A recent successful load test on a steel-fiber-reinforced-concrete beam, free of congestion-causing diagonal reinforcing steel, promises to positively impact constructibility of tall, moment-resisting frames in seismic zones. Using SFRC, engineers can reinforce high-aspect-ratio link beams, which span openings in shear walls, as regular beams, say the test’s researchers.

Steel-fiber-reinforced-concrete beam (above, rotated 90°) needs no diagonal reinforcement.
Photo: Gustavo J. Parra-Montesinos
Steel-fiber-reinforced-concrete beam (above, rotated 90°) needs no diagonal reinforcement.

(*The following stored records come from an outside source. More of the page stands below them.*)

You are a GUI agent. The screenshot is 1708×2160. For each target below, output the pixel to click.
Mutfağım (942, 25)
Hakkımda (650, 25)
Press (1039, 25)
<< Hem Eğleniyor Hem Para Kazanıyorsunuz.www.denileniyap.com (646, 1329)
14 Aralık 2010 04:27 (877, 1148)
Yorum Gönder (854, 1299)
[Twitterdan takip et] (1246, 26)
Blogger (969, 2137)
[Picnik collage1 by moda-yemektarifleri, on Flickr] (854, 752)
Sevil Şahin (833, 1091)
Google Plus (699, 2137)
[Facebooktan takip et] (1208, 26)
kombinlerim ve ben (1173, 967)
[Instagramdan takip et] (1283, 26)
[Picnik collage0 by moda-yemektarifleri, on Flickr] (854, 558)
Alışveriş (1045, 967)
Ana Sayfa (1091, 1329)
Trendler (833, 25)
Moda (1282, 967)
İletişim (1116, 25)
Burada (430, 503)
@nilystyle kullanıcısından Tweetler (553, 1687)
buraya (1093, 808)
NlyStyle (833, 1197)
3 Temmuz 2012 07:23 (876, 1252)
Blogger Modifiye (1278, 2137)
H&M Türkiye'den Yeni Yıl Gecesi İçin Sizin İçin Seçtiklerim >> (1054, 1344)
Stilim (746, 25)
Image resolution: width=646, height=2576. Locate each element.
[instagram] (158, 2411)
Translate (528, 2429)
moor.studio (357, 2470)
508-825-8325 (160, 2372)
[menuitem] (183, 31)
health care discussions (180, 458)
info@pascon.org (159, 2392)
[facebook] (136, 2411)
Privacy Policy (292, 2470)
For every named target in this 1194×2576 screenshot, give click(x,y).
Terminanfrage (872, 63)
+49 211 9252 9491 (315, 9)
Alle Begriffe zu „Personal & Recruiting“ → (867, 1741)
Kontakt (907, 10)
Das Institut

“We have a design for which you do not need diagonal bars, and you can still achieve large drift capacity under very high shear forces,” says Gustavo J. Parra-Montesinos, the test’s lead researcher and a Dept. of Civil and Environmental Engineering professor at the University of Michigan, Ann Arbor. In the future, engineers will be able to use steel fibers to replace transverse reinforcement for confining concrete or shear strength in seismic applications, he says.

Sponsored by the school and conducted on April 8, the test followed earlier tests on SFRC link beams made of the same concrete mix but with lower aspect ratios. Rotated 90° and tested to 9% drift and failure, the beam was 5 ft, 6 in. long and 1 ft, 8 in. high. The high aspect ratio was 3.3.

The specimen was designed so the shear-force demand would be close to the maximum allowable shear in the code. “We wanted a beam that really gets stressed—almost like the worst-case scenario,” says Parra-Montesinos.

The link-beam researchers think they also can eliminate diagonal rebar in somewhat lower-aspect-ratio link beams. They are seeking funds for more tests.